Closed rsimon closed 6 years ago
Sorry to reopen this, but I am experiencing the problem of unordered annotations with files imported from TEI XML. I am not sure about the filepart since i've been dealing with small texts so far.
Hi Chiara, yes indeed that's a known issue. The ordering does not work for TEI documents. I'm happy to keep the issue open - and I'd be excited if someone else would be willing to pick this up. But, as for myself, I won't have the time to look into it anytime soon.
To explain the issue: for plaintext annotations, sorting is straightforward, since the character offset is part of the annotation anchor. So all we need to sort them by text sequence is there. For TEI, the position of the annotations is denoted by XPath expressions. It might be possible to sensibly sort XPath pointers I guess. But I didn't have time to think the issue through yet. It might well be that the only reliable way to sort TEI annotations is to first compute the character offsets (from the text + XPath). I.e. it's quite a bit more difficult to sort them.

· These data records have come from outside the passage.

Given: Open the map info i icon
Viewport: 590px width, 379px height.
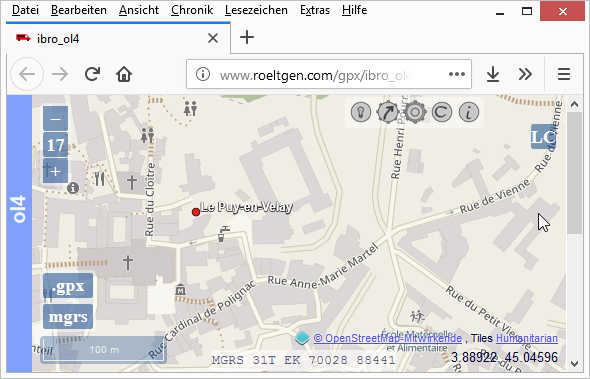Looking at the screenshot, I should click(469, 112).
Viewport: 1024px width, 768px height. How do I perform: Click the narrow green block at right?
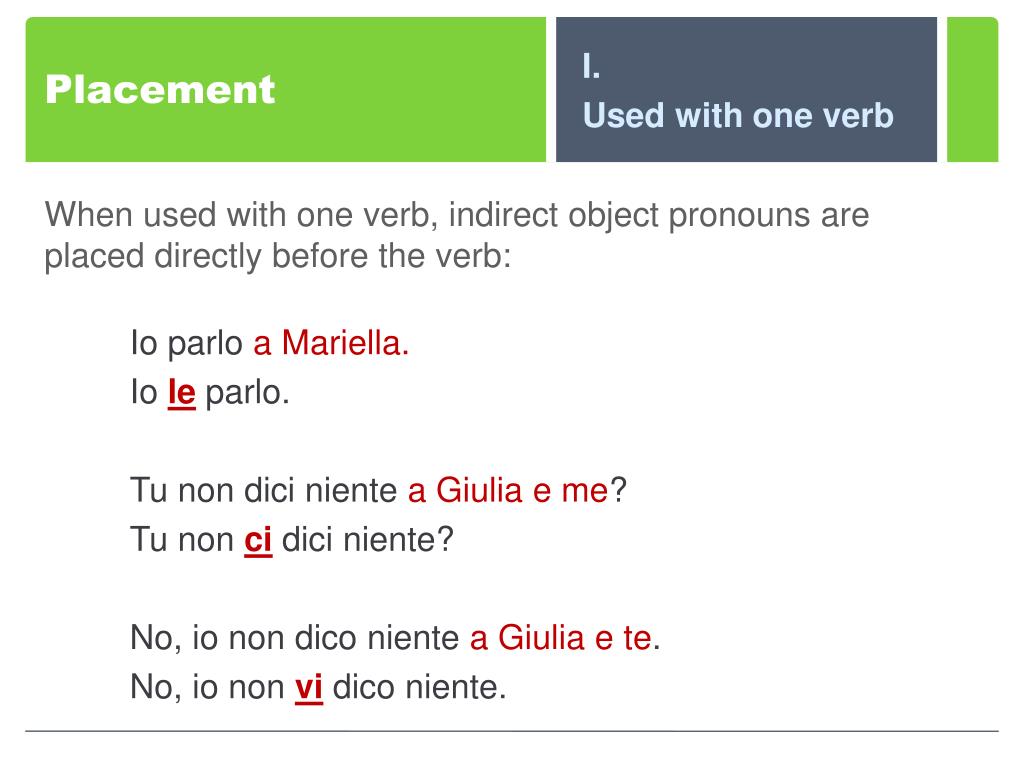[x=972, y=89]
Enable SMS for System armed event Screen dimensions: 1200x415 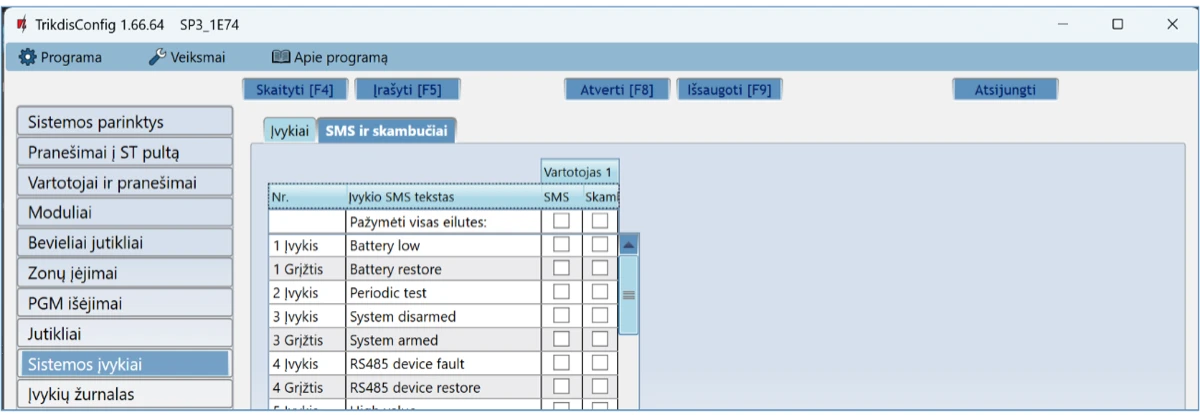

As I said: it would be great if someone would be willing to pick this up. Otherwise I'm afraid it needs to stay open for the foreseeable time.
When exporting to CSV, annotations are currently unordered. That should be changed. (Although it's not a huge issue.) A bigger issue, however, is that the CSV currently doesn't include the filepart info. That means it's not possible to tell apart which annotations are from which file, in case the document has multiple files. Somewhat interesting that no-one has explained about this yet. But, anyways, not difficult to fix.